◆ **EXERCISE DESCRIPTION**: All records that follow are to be output exactly.

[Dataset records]

============

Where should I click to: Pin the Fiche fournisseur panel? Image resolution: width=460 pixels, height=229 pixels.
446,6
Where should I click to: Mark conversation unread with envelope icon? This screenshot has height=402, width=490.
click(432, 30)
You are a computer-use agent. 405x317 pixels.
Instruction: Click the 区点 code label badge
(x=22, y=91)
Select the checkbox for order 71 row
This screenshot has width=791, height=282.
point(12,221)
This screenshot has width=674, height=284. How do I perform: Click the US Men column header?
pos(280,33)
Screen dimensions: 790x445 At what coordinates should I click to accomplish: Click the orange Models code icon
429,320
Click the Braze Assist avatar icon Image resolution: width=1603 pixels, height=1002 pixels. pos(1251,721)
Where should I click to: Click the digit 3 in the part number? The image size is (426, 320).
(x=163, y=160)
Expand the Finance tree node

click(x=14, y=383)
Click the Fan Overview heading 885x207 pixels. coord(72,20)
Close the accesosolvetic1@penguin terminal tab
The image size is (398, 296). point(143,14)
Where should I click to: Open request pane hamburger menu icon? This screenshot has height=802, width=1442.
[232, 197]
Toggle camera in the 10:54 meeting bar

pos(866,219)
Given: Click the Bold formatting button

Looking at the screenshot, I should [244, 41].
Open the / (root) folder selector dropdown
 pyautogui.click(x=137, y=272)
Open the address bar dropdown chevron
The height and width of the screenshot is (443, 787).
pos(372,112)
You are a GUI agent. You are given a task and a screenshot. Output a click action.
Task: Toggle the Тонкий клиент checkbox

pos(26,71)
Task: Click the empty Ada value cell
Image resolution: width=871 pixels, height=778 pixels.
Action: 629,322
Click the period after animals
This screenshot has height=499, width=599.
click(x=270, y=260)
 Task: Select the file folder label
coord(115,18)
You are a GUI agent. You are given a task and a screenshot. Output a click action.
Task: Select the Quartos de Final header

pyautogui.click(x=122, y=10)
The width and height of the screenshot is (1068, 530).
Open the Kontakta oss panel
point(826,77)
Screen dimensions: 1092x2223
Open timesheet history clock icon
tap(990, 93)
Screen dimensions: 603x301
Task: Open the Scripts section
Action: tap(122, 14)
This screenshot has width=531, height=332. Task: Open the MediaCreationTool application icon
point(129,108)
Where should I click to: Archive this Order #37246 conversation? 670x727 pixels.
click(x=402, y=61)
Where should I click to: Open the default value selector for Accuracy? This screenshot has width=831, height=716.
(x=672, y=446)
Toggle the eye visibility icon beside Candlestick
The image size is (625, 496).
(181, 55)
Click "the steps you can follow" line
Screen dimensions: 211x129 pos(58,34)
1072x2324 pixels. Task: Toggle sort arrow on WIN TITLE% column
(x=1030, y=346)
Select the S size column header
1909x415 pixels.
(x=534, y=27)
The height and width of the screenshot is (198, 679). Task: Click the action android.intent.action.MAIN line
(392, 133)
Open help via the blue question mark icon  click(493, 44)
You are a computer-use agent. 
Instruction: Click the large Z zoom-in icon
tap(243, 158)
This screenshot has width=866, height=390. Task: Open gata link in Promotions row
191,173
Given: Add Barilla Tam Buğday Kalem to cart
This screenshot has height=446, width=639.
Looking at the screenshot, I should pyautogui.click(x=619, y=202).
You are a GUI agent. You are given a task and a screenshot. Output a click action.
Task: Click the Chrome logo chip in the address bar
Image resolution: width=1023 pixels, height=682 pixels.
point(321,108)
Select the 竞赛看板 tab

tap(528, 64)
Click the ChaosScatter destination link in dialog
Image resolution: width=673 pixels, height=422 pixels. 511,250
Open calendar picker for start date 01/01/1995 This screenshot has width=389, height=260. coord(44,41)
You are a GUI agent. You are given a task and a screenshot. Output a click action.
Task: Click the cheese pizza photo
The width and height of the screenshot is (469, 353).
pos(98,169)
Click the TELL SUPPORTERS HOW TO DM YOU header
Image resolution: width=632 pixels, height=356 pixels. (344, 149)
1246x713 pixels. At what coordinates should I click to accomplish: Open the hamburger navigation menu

============

◆ **RESULT**:
Where should I click to: Pin the Fiche fournisseur panel? Image resolution: width=460 pixels, height=229 pixels.
446,6
Where should I click to: Mark conversation unread with envelope icon? This screenshot has height=402, width=490.
click(432, 30)
You are a computer-use agent. 405x317 pixels.
Instruction: Click the 区点 code label badge
(x=22, y=91)
Select the checkbox for order 71 row
This screenshot has width=791, height=282.
point(12,221)
This screenshot has width=674, height=284. How do I perform: Click the US Men column header?
pos(280,33)
Screen dimensions: 790x445 At what coordinates should I click to accomplish: Click the orange Models code icon
429,320
Click the Braze Assist avatar icon Image resolution: width=1603 pixels, height=1002 pixels. pos(1251,721)
Where should I click to: Click the digit 3 in the part number? The image size is (426, 320).
(x=163, y=160)
Expand the Finance tree node

click(x=14, y=383)
Click the Fan Overview heading 885x207 pixels. coord(72,20)
Close the accesosolvetic1@penguin terminal tab
The image size is (398, 296). point(143,14)
Where should I click to: Open request pane hamburger menu icon? This screenshot has height=802, width=1442.
[232, 197]
Toggle camera in the 10:54 meeting bar

pos(866,219)
Given: Click the Bold formatting button

Looking at the screenshot, I should [244, 41].
Open the / (root) folder selector dropdown
 pyautogui.click(x=137, y=272)
Open the address bar dropdown chevron
The height and width of the screenshot is (443, 787).
pos(372,112)
You are a GUI agent. You are given a task and a screenshot. Output a click action.
Task: Toggle the Тонкий клиент checkbox

pos(26,71)
Task: Click the empty Ada value cell
Image resolution: width=871 pixels, height=778 pixels.
Action: 629,322
Click the period after animals
This screenshot has height=499, width=599.
click(x=270, y=260)
 Task: Select the file folder label
coord(115,18)
You are a GUI agent. You are given a task and a screenshot. Output a click action.
Task: Select the Quartos de Final header

pyautogui.click(x=122, y=10)
The width and height of the screenshot is (1068, 530).
Open the Kontakta oss panel
point(826,77)
Screen dimensions: 1092x2223
Open timesheet history clock icon
tap(990, 93)
Screen dimensions: 603x301
Task: Open the Scripts section
Action: tap(122, 14)
This screenshot has width=531, height=332. Task: Open the MediaCreationTool application icon
point(129,108)
Where should I click to: Archive this Order #37246 conversation? 670x727 pixels.
click(x=402, y=61)
Where should I click to: Open the default value selector for Accuracy? This screenshot has width=831, height=716.
(x=672, y=446)
Toggle the eye visibility icon beside Candlestick
The image size is (625, 496).
(181, 55)
Click "the steps you can follow" line
Screen dimensions: 211x129 pos(58,34)
1072x2324 pixels. Task: Toggle sort arrow on WIN TITLE% column
(x=1030, y=346)
Select the S size column header
1909x415 pixels.
(x=534, y=27)
The height and width of the screenshot is (198, 679). Task: Click the action android.intent.action.MAIN line
(392, 133)
Open help via the blue question mark icon  click(493, 44)
You are a computer-use agent. 
Instruction: Click the large Z zoom-in icon
tap(243, 158)
This screenshot has width=866, height=390. Task: Open gata link in Promotions row
191,173
Given: Add Barilla Tam Buğday Kalem to cart
This screenshot has height=446, width=639.
Looking at the screenshot, I should pyautogui.click(x=619, y=202).
You are a GUI agent. You are given a task and a screenshot. Output a click action.
Task: Click the Chrome logo chip in the address bar
Image resolution: width=1023 pixels, height=682 pixels.
point(321,108)
Select the 竞赛看板 tab

tap(528, 64)
Click the ChaosScatter destination link in dialog
Image resolution: width=673 pixels, height=422 pixels. 511,250
Open calendar picker for start date 01/01/1995 This screenshot has width=389, height=260. coord(44,41)
You are a GUI agent. You are given a task and a screenshot. Output a click action.
Task: Click the cheese pizza photo
The width and height of the screenshot is (469, 353).
pos(98,169)
Click the TELL SUPPORTERS HOW TO DM YOU header
Image resolution: width=632 pixels, height=356 pixels. (344, 149)
1246x713 pixels. At what coordinates should I click to accomplish: Open the hamburger navigation menu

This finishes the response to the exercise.